(STATED EXERCISE) Please repeat the following lines in the entries word for word, beginning at the line that contains "You are a computer-use agent." and stopping after the line that contains "Action: [781, 93]", and leave the pictures out of your answer.

(Saved data entries)
[START]
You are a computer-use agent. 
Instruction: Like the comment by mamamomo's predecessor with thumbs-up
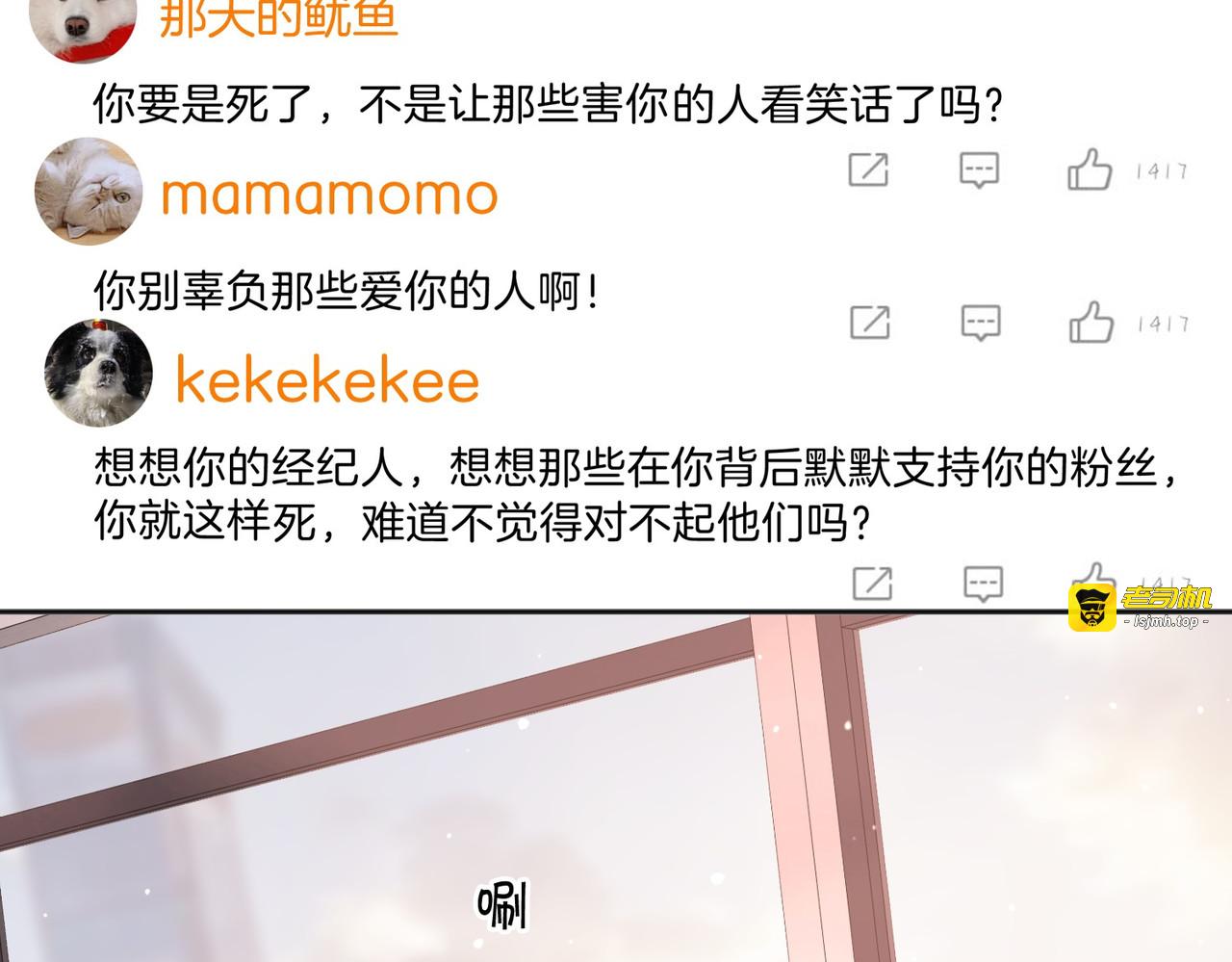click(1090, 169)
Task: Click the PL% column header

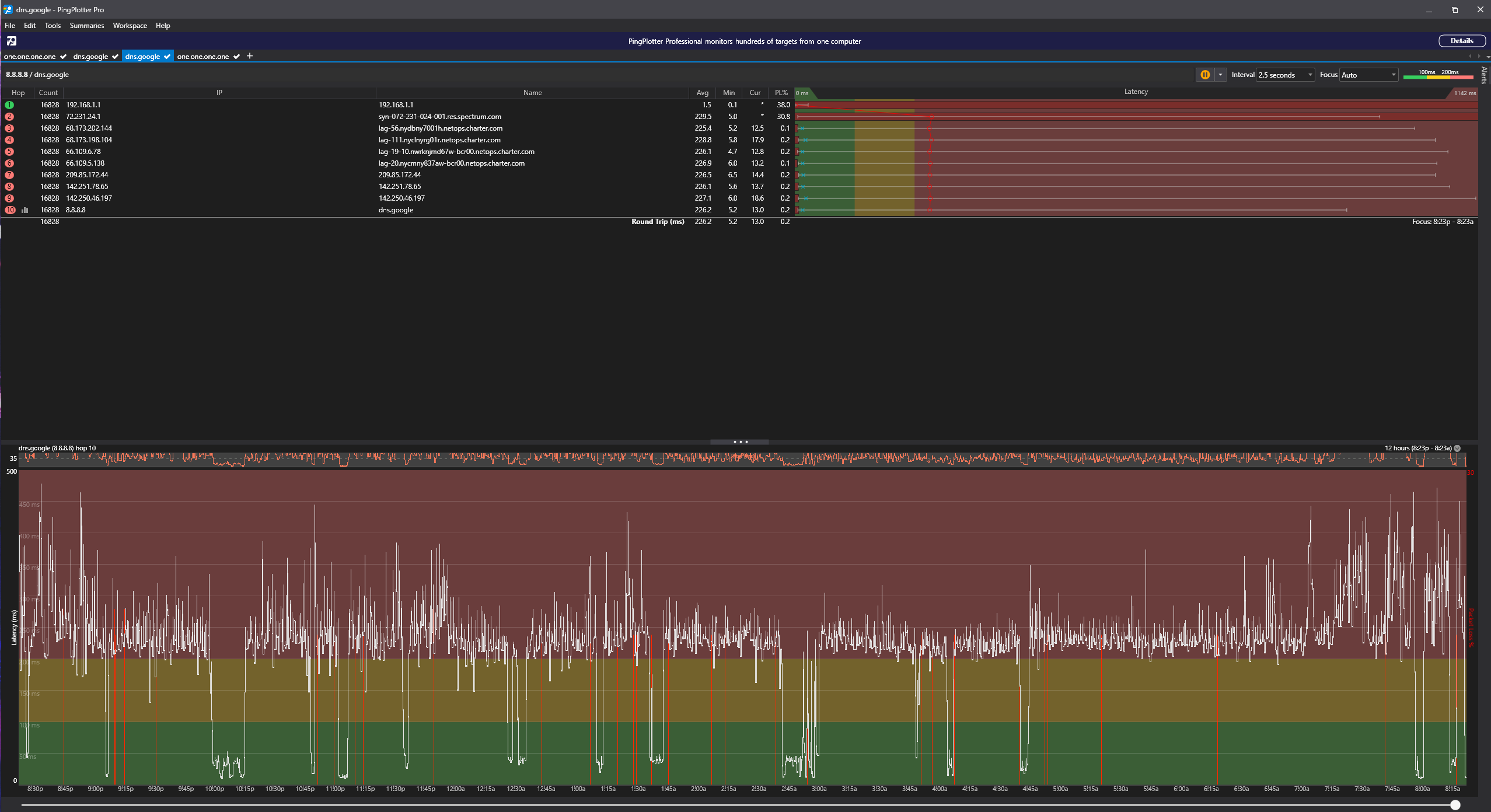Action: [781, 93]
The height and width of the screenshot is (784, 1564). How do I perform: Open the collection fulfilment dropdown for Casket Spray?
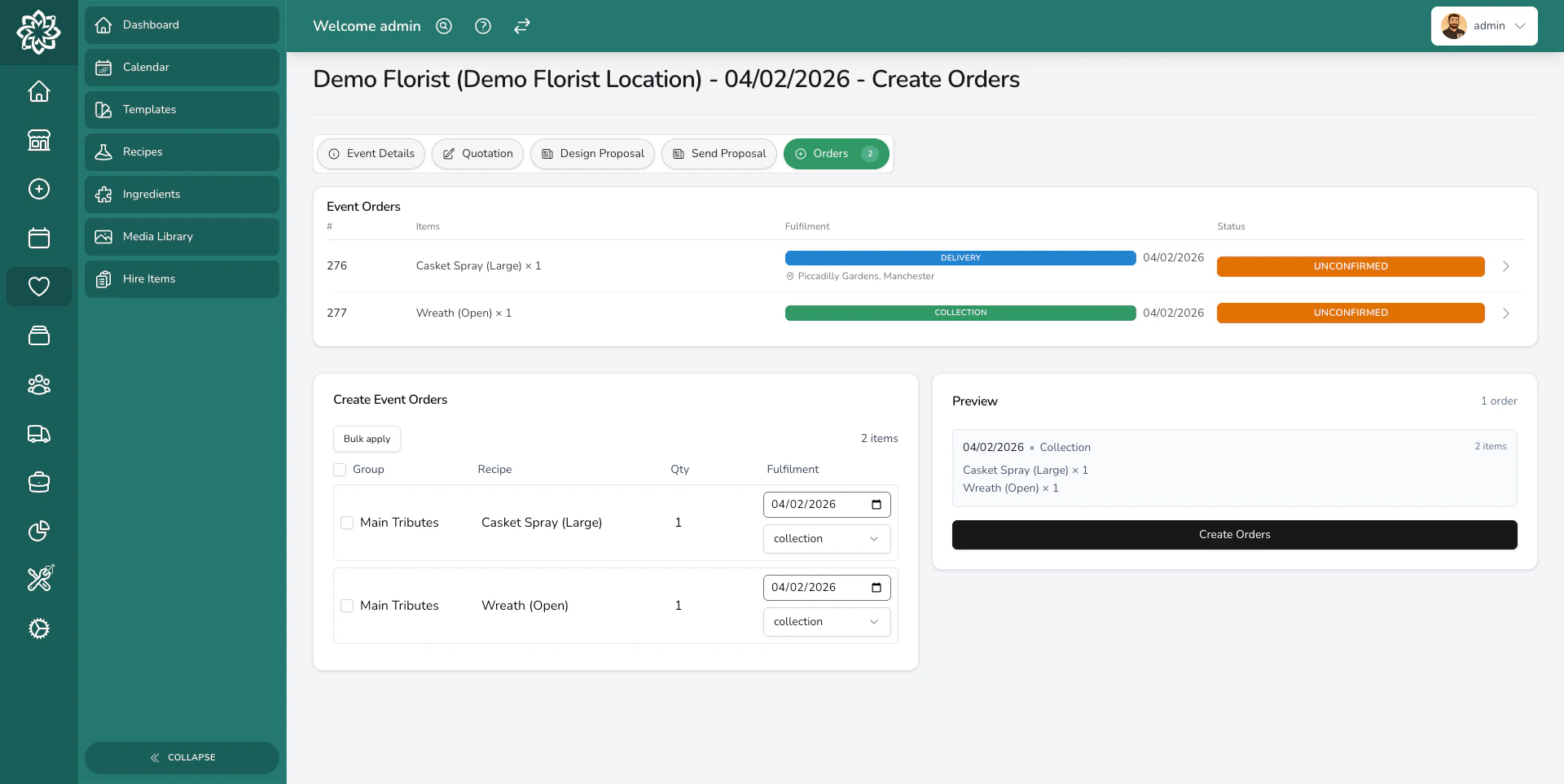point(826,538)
[END]
[START]
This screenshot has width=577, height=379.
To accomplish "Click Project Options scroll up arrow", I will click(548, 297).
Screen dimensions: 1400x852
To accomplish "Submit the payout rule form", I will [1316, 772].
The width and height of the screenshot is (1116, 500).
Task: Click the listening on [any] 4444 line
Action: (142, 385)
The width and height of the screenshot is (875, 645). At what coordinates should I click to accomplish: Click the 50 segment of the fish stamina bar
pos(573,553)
[END]
(EXPECTED ANSWER)
You are a computer-use agent. 
Instruction: Like the comment by mamamomo's predecessor with thumbs-up
click(1090, 169)
Task: Click the PL% column header

Action: [781, 93]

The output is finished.